Identifying venomous snakes with Deep Learning

Hermes Ribeiro Sant' Anna
The Artificial Neuron
11 min readJun 4, 2018

DeepSnakes — Part I

· Can an AI distinguish venomous from non-venomous snakes?

· We first try to distinguish between python snakes from rattlesnakes.

· Part I trains and evaluates a Logistic Regression classificator.

· Results were insightful, considering the low complexity model.

How to build deep learning architectures to tackle computer vison problems? The Deep Snakes series will cover the pipeline of using deep learning techniques to solve this one problem:

Can an artificial intelligence tell a venomous snake from a non-venomous snake by only seeing pictures of serpents?

This is a report on the experiences and experiments of using increasingly complex NN models, starting with the simplest logistic regression up to the latest deep learning architectures. The source code is available on GitHub.

A little bit of background

Artificial intelligence is all over the news lately. Although it seems to be a current theme, the idea of using computers to mimic human cognition dates back to the days of Alan Turing. The bulk media coverage gravitates around neural networks, one of many machine-learning methods; seed started about 70 years ago by McCulloch and Pitts. You may have heard it with its super cool name Deep Neural Networks or Deep Learning. To make things clear, deep learning (DL) and deep neural networks (DNN) are a set of techniques inside the spectrum of neural networks.

Deep learning made tremendous mainstream success from about 2012 on because it proved powerful in performing tasks deemed possible only to humans. This is an ever changing, ever evolving field. As of today, DL excels in tasks involving image and voice understanding, text processing and translation, game playing as well as insight extraction from huge datasets.

The problem

Although there are some rules of thumb to get to know if a snake is venomous, like observing the head shape and skin patterns, those are not reliable methods. The task of identifying a venomous snake should always be left to specialists. However, since neural networks has the ability to learn specialized tasks by seeing many examples, we will try and see if we can get a neural network to correctly identify if a snake is venomous by image observation alone. In other words, we will try to develop the best machine learning snake specialists possible.

In this problem, the first challenge is to acquire data for processing. Unlike humans, which can learn something new with a handful of examples, current machine learning models are data hungry, needing large amounts of examples for it to internalize any knowledge. For instance, you can teach a child what is a cow, a bird or a snake with few textbook images, while machines need hundreds or even thousands of pictures to learn the same concept.

In order to acquire the dataset, the first source for snake pictures in mind is image search engines. This work used the Bing Image Search API, through a python routine provided by Adrian Rosenbrock to search and download snake pictures from the internet.

We downloaded pictures of two different snake species and try out different models to distinguish between both of them. After that, we manually screened the dataset to remove wrongly classified pictures and duplicates. We ended up with 317 images of pythons and 288 rattlesnakes, which is an unbalanced dataset with a ratio of about 52%/48%. We assume this will not be a big problem. To prepare the dataset for training in python programming language we did:

1. Resize all images to 128x128x3 RGB pixels

2. Shuffle python and rattlesnake images together.

* **EXTRACTED MATERIAL**:
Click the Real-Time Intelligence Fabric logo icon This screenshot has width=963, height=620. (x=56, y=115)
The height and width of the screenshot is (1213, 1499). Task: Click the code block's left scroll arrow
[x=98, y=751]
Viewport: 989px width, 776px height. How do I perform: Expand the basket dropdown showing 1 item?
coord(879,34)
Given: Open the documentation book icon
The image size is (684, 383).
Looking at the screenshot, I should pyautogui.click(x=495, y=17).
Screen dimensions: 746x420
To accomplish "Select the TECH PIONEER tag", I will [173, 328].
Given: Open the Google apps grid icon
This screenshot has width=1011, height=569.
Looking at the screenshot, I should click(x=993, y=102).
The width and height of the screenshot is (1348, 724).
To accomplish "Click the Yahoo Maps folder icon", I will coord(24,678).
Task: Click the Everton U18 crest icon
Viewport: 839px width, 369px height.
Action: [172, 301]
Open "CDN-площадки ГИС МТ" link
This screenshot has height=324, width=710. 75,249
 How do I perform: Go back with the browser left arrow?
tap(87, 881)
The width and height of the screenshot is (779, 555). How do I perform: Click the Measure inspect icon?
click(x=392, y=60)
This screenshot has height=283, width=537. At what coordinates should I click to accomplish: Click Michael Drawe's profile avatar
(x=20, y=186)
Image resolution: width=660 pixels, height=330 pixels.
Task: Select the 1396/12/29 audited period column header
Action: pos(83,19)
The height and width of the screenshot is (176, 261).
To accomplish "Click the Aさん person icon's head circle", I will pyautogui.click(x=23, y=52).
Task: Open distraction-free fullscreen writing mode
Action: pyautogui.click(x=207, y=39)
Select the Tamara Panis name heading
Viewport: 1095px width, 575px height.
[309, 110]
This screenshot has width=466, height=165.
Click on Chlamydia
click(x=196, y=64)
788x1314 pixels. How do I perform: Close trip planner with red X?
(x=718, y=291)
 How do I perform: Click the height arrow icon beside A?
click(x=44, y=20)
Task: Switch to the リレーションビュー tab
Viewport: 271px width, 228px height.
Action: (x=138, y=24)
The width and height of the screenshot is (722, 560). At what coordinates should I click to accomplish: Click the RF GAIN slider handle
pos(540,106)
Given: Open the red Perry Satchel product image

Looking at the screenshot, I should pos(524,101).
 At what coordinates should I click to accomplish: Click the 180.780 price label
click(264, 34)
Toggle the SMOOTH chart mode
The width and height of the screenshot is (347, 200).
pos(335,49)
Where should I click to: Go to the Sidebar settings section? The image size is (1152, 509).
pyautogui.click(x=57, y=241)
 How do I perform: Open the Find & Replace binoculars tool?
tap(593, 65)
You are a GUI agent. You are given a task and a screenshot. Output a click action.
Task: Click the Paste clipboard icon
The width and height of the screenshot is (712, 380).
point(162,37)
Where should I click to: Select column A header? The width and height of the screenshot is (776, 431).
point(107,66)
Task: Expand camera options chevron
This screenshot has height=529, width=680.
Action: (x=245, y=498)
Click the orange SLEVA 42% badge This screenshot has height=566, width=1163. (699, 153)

* **GIVEN INSTRUCTION 1**: Render this sentence from the DeepSnakes article in Spanish: "The task of identifying a venomous snake should always be left to specialists."
* **GIVEN INSTRUCTION 2**: Supply a continuation of the DeepSnakes article, picking up right after its final numbered step.
The listing comes from a separate source, unrelated to the DeepSnakes article.

* **EXERCISE RESULT 1**: La tarea de identificar una serpiente venenosa siempre debe dejarse en manos de especialistas.

* **EXERCISE RESULT 2**:
3. Split the dataset into an approximate 80/20 train/dev sets.

4. Joined these images into two 4D arrays of size [# of samples, 128, 128, 3]

First model — Logistic Regression

Logistic Regression (LR) is a simple model for classification tasks with continuous features. It holds much resemblance with artificial neural networks, so we are going to call it the simplest neural network possible. It has only to neural layers, an input layer (which rigorously does not contain any neuron) and an output layer. In the input layer, we linearize each 3D matrix [width, height, color channels] containing a single image into a 1D vector with size [width × height × channels], rendering a layer with 49152 neurons. Each pixel can have 256 values indicating the color intensity in each channel. We preprocess these values so that each pixel intensity is between 0 and 1. Moreover, since our first problem is to choose between only two classes, we will have a single output neuron, which should ideally compute a value of 1 if the image contains a python or 0 if it contains a rattlesnake. The computation inside the output neuron is an affine transformation followed by a sigmoid activation function. More on that later. Translating the problem into a sentence would be:

Given a linearized input image, can we teach a single neuron to tell the probability of the image being either of the two snakes?

Note that, since this neuron will output a probability rather than a binary number, these values can be any real number from 0 to 1. What we do to transform it into a binary computation is to specify a cutoff line. The most trivial is to say that, if this number is smaller than 0.5, we say that it is probable that the picture contains a rattlesnake; otherwise, we say that probably the picture contains a python.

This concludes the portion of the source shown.